Seniha aldığı Avrupai terbiye ile geleneksel değerlerin tam tersini, Naim Efendi ise
Osmanlı terbiyesi almış bir dede olarak geleneği temsil eder. Kutsalın kaybolması hakkında
ise dinî ya da geleneksel üslubun bozulması sonucunda oluşan anlamsızlık, Naim Efendi ve
Seniha’nın duygu ve düşünceleri karşılaştırılarak ele alınmıştır.

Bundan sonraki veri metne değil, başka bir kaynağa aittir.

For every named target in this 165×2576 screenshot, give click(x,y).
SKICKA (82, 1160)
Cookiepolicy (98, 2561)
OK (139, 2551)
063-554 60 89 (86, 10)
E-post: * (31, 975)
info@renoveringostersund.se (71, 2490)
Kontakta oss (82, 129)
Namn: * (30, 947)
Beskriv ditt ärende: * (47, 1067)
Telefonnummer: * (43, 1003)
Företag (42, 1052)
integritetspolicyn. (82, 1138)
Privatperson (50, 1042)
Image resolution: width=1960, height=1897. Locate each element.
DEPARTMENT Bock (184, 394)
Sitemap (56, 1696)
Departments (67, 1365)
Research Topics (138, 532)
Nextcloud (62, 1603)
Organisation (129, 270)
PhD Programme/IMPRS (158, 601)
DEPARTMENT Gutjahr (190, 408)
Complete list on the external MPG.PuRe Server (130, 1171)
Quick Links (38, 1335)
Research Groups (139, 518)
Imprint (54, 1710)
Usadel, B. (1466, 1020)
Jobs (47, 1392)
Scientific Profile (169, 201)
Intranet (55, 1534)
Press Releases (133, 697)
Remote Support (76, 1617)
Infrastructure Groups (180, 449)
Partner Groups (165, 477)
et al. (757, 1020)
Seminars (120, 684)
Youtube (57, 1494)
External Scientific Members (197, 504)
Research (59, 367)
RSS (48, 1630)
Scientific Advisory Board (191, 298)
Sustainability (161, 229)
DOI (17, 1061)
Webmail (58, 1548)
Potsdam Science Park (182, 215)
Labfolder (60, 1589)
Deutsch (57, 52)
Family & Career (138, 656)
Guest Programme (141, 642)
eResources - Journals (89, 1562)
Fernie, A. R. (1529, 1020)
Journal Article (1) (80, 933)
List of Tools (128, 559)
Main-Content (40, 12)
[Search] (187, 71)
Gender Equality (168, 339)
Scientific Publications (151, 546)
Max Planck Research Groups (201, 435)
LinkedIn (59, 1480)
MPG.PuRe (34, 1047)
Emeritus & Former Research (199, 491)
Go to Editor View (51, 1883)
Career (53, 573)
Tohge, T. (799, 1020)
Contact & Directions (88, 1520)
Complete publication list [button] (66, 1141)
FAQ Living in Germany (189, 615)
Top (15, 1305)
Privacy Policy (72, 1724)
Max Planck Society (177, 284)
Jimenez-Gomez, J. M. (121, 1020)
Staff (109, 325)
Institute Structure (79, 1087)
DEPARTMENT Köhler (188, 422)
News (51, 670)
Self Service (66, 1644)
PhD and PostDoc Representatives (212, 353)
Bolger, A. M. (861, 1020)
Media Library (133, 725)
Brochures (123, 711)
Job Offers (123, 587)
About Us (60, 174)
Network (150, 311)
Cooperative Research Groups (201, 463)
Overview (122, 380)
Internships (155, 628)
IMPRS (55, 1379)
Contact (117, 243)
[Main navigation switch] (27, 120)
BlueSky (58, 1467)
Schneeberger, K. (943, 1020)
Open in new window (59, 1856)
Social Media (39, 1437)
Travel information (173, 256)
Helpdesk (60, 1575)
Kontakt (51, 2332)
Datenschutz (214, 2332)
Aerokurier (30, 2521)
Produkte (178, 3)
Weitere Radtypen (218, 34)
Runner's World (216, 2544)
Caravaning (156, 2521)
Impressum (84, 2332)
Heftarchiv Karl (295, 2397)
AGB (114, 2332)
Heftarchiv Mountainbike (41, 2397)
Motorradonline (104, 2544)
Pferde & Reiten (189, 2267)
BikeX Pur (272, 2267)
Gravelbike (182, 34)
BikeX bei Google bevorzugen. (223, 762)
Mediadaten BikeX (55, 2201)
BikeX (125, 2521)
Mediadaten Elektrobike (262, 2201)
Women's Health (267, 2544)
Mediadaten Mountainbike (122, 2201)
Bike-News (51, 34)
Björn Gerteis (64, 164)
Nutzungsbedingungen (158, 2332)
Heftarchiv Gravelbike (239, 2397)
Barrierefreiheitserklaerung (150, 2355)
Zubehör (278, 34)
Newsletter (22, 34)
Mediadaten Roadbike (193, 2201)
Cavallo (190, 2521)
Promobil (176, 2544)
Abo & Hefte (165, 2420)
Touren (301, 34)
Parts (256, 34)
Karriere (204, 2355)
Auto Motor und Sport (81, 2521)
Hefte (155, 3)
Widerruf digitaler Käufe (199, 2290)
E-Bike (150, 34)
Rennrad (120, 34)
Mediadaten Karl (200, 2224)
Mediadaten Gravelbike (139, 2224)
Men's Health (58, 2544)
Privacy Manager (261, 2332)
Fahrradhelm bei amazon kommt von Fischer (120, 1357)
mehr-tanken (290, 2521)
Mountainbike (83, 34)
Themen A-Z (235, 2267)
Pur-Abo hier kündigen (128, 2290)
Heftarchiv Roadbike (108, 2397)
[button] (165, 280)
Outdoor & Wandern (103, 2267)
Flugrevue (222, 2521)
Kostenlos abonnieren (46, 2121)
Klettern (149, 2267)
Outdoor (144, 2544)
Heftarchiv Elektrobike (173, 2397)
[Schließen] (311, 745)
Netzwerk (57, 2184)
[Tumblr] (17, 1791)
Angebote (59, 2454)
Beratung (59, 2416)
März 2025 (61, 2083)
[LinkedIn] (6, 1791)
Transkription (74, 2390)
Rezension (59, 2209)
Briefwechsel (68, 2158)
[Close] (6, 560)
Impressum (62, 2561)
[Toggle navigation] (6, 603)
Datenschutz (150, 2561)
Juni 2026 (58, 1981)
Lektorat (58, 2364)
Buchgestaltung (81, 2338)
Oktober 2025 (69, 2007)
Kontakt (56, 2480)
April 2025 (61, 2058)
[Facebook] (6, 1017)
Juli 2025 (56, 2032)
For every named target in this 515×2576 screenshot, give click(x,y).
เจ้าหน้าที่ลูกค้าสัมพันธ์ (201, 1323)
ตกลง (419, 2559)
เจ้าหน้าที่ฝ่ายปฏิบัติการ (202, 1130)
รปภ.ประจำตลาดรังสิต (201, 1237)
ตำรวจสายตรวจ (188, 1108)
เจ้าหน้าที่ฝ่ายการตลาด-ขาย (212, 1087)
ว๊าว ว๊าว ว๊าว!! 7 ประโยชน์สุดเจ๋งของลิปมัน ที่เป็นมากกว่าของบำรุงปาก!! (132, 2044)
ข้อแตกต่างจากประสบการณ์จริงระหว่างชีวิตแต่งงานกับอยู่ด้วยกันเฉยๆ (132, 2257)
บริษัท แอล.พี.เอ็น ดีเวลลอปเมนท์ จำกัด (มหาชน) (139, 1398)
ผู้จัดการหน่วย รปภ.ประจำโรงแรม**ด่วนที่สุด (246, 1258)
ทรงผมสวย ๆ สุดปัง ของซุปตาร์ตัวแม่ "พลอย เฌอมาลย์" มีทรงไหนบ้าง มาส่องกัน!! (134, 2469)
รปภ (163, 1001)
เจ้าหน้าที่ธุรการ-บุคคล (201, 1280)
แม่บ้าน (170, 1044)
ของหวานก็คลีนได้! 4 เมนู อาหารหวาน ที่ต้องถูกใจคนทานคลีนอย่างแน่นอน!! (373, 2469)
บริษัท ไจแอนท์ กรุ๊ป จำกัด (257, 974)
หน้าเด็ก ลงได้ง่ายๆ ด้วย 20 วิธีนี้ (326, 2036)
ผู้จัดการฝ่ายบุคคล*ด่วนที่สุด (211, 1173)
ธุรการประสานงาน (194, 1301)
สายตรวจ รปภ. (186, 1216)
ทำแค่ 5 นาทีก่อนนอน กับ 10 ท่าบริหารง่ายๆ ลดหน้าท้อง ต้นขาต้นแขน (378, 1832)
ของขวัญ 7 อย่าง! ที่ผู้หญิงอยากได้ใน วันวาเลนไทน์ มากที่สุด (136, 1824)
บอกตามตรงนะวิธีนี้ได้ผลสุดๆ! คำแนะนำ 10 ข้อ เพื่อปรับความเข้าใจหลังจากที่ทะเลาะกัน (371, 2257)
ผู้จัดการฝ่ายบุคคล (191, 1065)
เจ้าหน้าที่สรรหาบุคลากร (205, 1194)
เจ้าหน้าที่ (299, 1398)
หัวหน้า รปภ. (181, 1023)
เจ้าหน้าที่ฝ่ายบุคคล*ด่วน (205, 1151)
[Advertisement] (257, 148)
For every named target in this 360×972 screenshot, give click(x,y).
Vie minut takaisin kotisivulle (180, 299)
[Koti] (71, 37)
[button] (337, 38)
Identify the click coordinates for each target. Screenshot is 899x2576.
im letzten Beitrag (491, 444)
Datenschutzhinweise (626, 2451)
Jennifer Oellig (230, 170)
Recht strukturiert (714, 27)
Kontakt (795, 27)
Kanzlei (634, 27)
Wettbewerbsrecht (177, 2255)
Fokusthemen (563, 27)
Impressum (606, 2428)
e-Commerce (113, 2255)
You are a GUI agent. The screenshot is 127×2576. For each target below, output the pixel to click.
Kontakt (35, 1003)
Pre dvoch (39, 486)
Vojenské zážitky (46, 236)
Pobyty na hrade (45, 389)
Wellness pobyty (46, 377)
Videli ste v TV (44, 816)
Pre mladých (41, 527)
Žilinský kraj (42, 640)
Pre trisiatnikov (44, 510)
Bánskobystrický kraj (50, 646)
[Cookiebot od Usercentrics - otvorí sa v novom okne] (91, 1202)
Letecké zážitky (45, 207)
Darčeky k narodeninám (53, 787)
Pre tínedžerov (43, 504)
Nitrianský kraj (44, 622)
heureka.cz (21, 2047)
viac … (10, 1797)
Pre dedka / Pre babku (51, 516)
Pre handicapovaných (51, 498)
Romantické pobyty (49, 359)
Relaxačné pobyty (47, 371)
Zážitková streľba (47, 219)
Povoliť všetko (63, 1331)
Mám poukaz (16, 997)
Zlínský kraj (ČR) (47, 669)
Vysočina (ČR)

Naim Bey konağından çıkmayı reddederken, Servet Bey apartmana taşınır. Seniha ise
tamamen ülkesinden kaçar. Bu üç neslin dağılışı, birbirinden kopuşu ve parçalanışı romanda
mekânlar kullanılarak yansıtılır. Genel anlamda konak, Osmanlı ve geleneği temsil ederken
apartman Batılılaşmanın temsilcisi konumundadır. Diğer bir ifadeyle konak hayatı, birkaç
neslin bir arada yaşadığı, kalabalık geniş ailenin ve gelenekselliğin temsilcisi iken apartman
hayatı modernliğin ve çekirdek ailenin temsilcisi olarak görülebilir.

KAYNAKÇA

Güdek, Orhan (2019). Yakup Kadri’nin Kiralık Konak Adlı Romanında Üçgen Arzu, Türk
Dili ve Edebiyatı Bölümü, Sakarya Üniversitesi.

Karaosmanoğlu, Yakup Kadri (2005). Kiralık Konak, İstanbul: İletişim Yayınları.